The tasks:
[A] Please answer these questions about the titanium absorber text, one line each:
(i) Over what wavelength range does the four-layer structure reach continuous absorption above 90%?
(ii) What is the total thickness of the absorber?
(iii) What material serves as the substrate for physical support?
[B] Write the next part of the titanium absorber text, starting after its final sentence.

Text excerpt:

>> START

Keywords: perfect absorber; refractory; ultra-broadband; large incident-angle insensitivity perfect absorber; refractory; ultra-broadband; large incident-angle insensitivity

1. Introduction

Since the concept was first proposed [1], perfect absorbers have attracted widespread attention. In recent years, the development of perfect absorbers has ranged from single-band [2,3] to dual-band [4] and multiband absorptions [5,6]. The regions that achieve perfect absorption include far-infrared [7,8], near-infrared [9], visible light [10,11], and ultraviolet [12,13]. Their performances tend to lead in two directions: achieving a narrow absorption band for sensing performance [14,15], or pursuing a wider absorption band for energy utilization applications such as solar absorbers [16,17].
However, current broadband absorbers can be used with some improvements. First, most traditional broadband absorbers provide broad absorption by combining different sizes of nanostructures in a single cycle, which usually entails complicated production and low efficiency [18,19]. Second, the ultrathin broadband absorbers for the far-infrared band cannot work in the solar frequency band on earth [20,21]. Third, for most proposed broadband absorbers for solar spectral range absorption on earth, their absorption spectrums are not sufficiently wide—the absorption bandwidths above 90% are usually below 1200 nm [22,23,24,25,26]. Therefore, there are urgent practical application needs for ultra-broadband absorbers with high absorption.
In this paper, we design and demonstrate an ultra-broadband perfect absorber of a silica–titanium–silica–titanium (SiO2–Ti–SiO2–Ti) four-layer structure based on the refractory metal titanium (Ti) with strong plasmonic characteristics. This structure can obtain 1650-nm continuous high absorption from wavelengths of 550 to 2200 nm, with an absorption rate above 90% and an absorption bandwidth much wider than that for previously reported absorbers. This ultra-thin absorber, with a total thickness of 430 nm, can be manufactured using currently available procedures at low cost. It has several advantages over other plasmonic absorbing devices, such as excellent thermal stability, polarization independence, and large incident-angle insensitivity.

2. Physical Modeling and Ultra-Broadband Absorption

We propose an ultra-broadband perfect absorber for visible to near-infrared regions as schematically illustrated in Figure 1. As shown in Figure 1a, the ultra-broadband perfect absorber consists of an SiO2 anti-reflection layer combined with a sandwich-structured Ti–SiO2–Ti conventional metal–medium–metal perfect absorber structure. The first layer of Ti is composed of an array of ellipses arranged symmetrically. The second layer of Ti is a thick Ti plate, making the transmission of the structure equal to zero. The sandwich layer of the structure is a SiO2 layer. The top view of the ultra-broadband perfect absorber is shown in Figure 1b; the dotted red line represents a full unit cell consisting of four semi-elliptical symmetric arrangements, the length in the x and y directions being P = 400 nm. Each elliptical nanodisk has a long-axis length of D = 340 nm and a short-axis length of d = 120 nm. The side view of the ultra-broadband perfect absorber in Figure 1c shows the thickness of the four layers of SiO2–Ti–SiO2–Ti, respectively a = 150 nm, h1 = 60 nm, h2 = 70 nm, and h3 = 150 nm. Finally, Si is used as a substrate for physical support, which has no effect on absorption.

>> END

(Some records)
>> START

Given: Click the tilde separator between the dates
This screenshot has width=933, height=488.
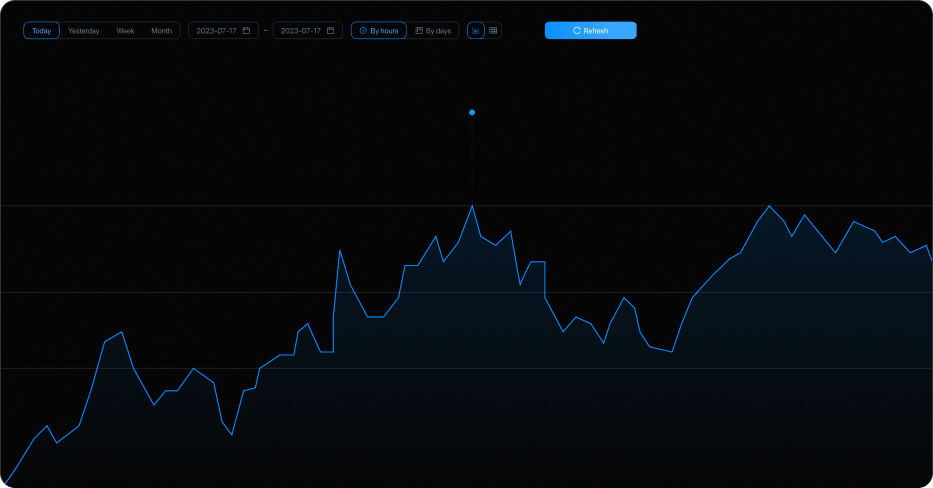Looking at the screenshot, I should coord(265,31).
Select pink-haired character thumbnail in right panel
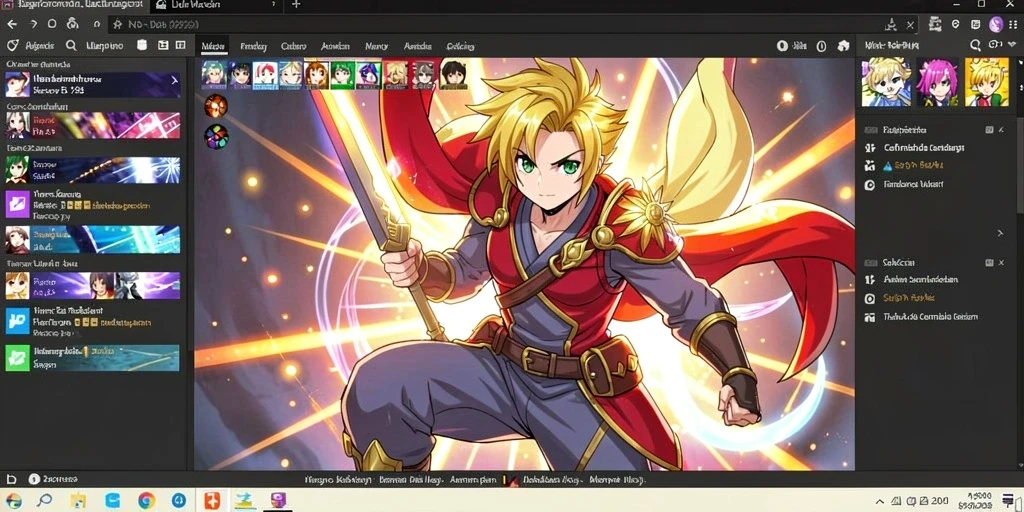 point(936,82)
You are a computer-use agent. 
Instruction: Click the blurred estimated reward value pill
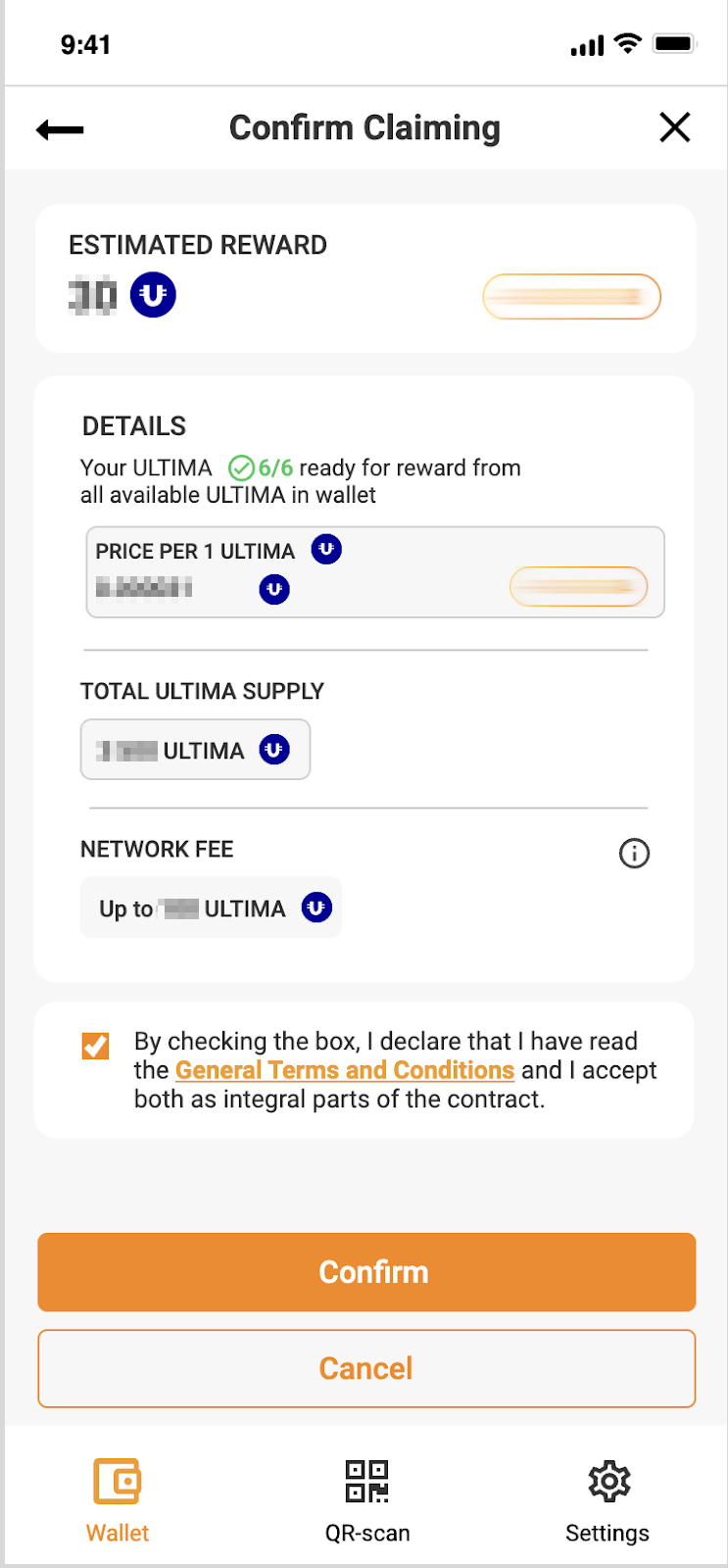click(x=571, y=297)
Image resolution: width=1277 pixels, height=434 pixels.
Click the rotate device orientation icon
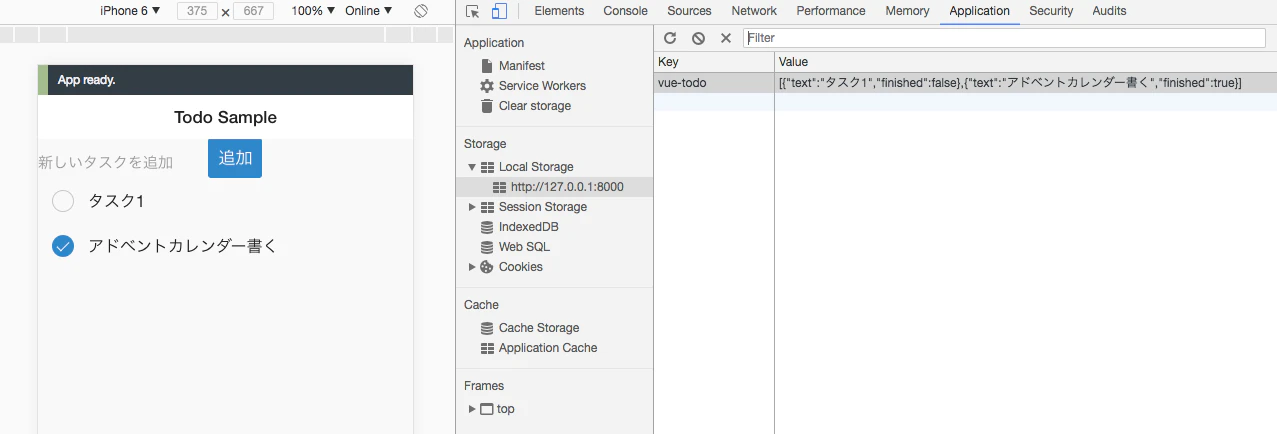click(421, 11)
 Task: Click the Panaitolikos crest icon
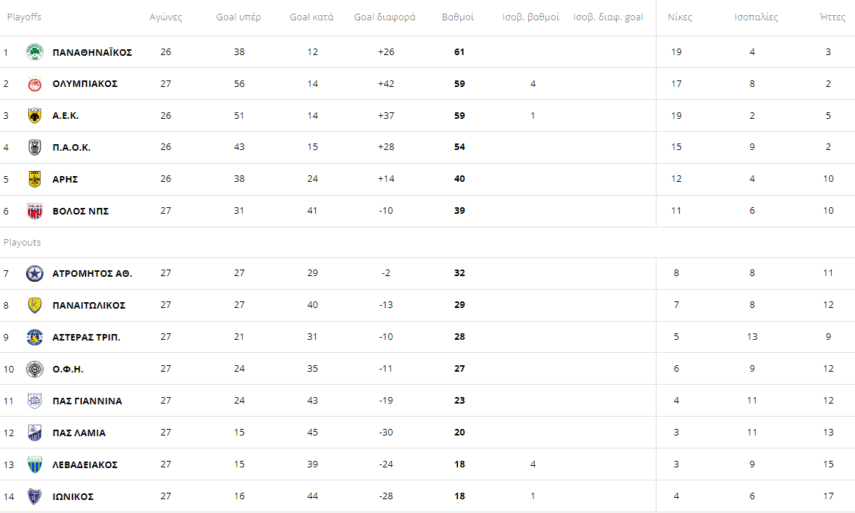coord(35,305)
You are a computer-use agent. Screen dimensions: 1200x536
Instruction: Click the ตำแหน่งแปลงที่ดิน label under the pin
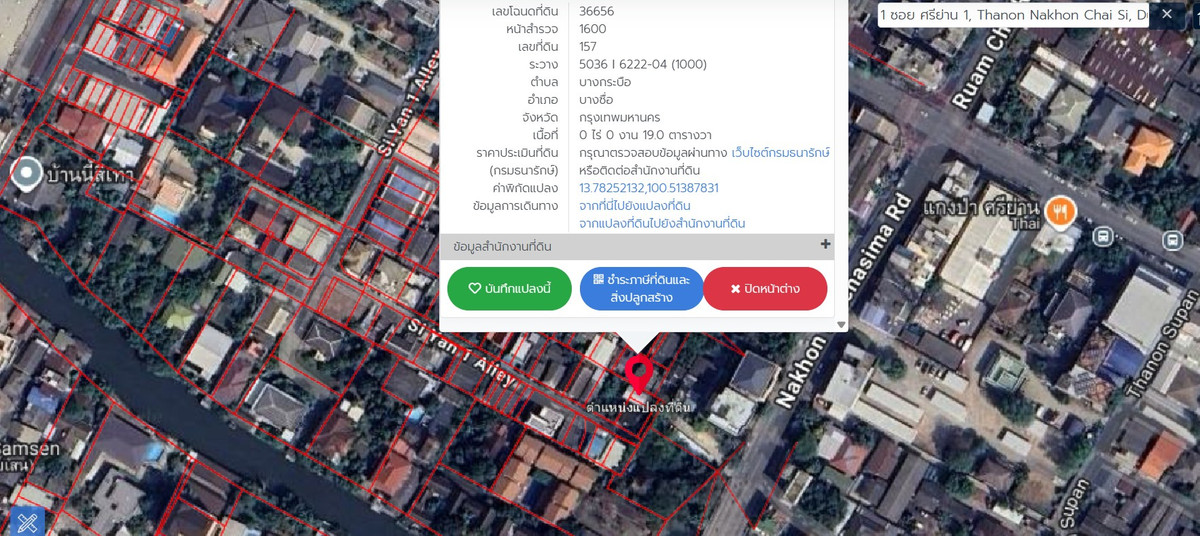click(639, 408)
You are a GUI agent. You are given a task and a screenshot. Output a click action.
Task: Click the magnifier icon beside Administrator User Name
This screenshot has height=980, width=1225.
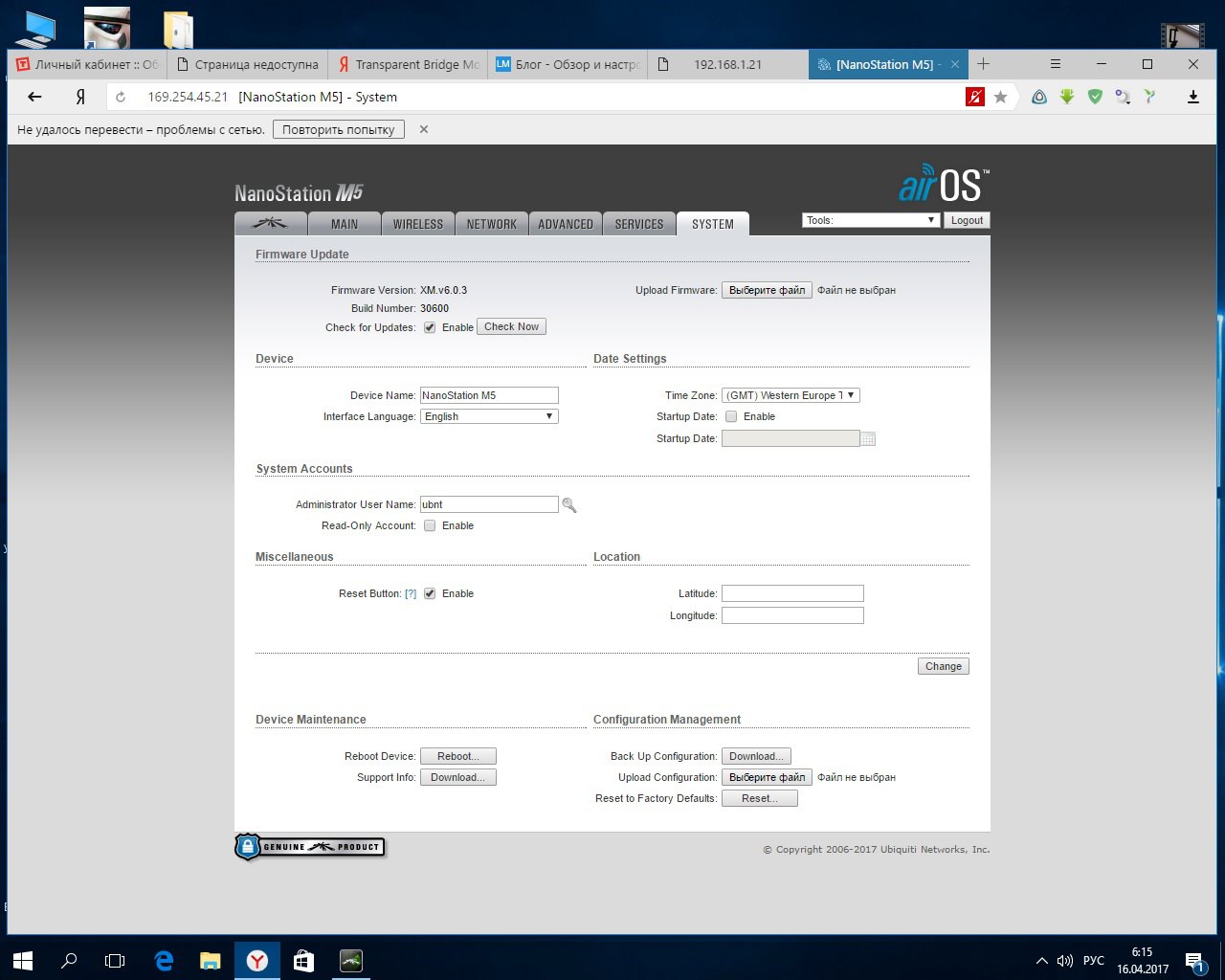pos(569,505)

>> END

Answers by task:
[A]
(i) From 550 to 2200 nm.
(ii) 430 nm.
(iii) Si.

[B]
We used a finite-difference time-domain (FDTD) algorithm to simulate the ultra-broadband perfect absorber. To obtain high precision in the simulation, we could only calculate the optical phenomenon of a single periodic array. In the FDTD algorithm, SiO2 was selected as a dielectric layer with refractive index 1.45, and the dielectric permittivity of Ti was determined by using experimental data by Palik [27]. We chose a plane wave with wavelengths from 295 to 2500 nm incident on the structure’s surface and a polarized electric field along the x-axis. We set the x and y directions to periodic boundary conditions, and set the z direction (incident direction of the light) to a perfect matching layer (PML) boundary condition. The mesh precision was set to 4 nm in the x and y directions and 2 nm in the z direction. As shown in Figure 2, we obtained the normalized reflection, transmission, and absorption spectra of the ultra-broadband perfect absorber under normal incidence. The absorber could provide continuous 1650-nm broadband absorption from wavelengths of 550 to 2200 nm with an absorption rate above 90%. In particular, a continuous 712-nm broadband perfect absorption of up to 99% was achieved from wavelengths of 1013 to 1725 nm.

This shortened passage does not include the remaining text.